[MATERIAL PROVIDED Boundary: Start]

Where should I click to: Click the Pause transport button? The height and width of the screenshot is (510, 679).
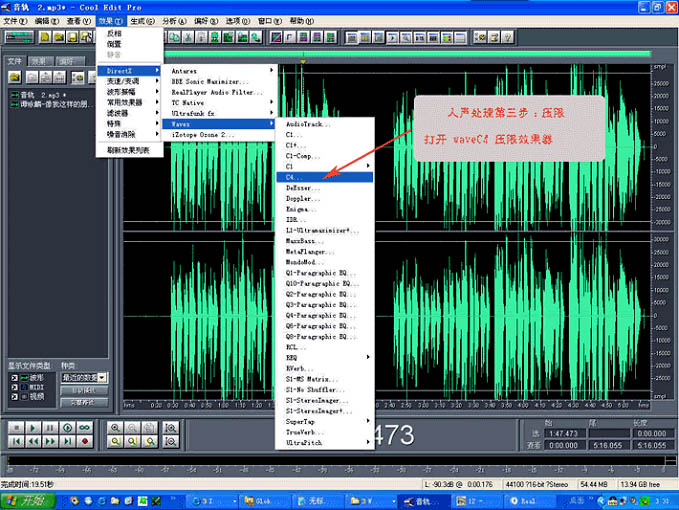[51, 427]
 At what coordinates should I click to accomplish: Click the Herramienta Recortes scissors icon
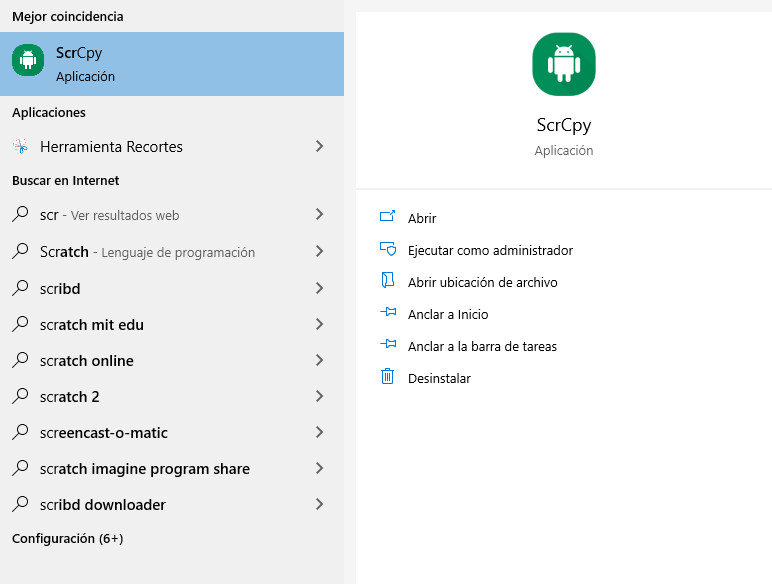(x=20, y=146)
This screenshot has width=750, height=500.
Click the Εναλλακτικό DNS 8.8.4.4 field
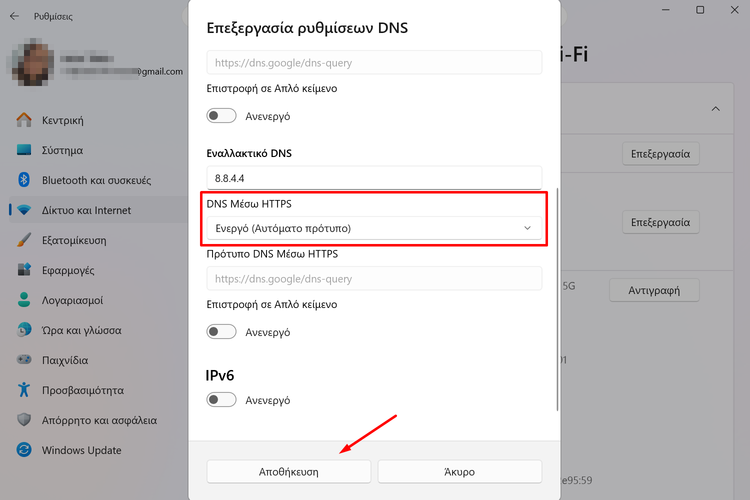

[MATERIAL PROVIDED Boundary: End]

TASK DIRECTIONS: In copying the listing, reproduce each line exactly and omit the pictures.

ANSWER TO THIS TASK:
Where should I click to: Click the Pause transport button? The height and width of the screenshot is (510, 679).
[51, 427]
 At what coordinates should I click to accomplish: Click the Herramienta Recortes scissors icon
(x=20, y=146)
This screenshot has width=750, height=500.
Click the Εναλλακτικό DNS 8.8.4.4 field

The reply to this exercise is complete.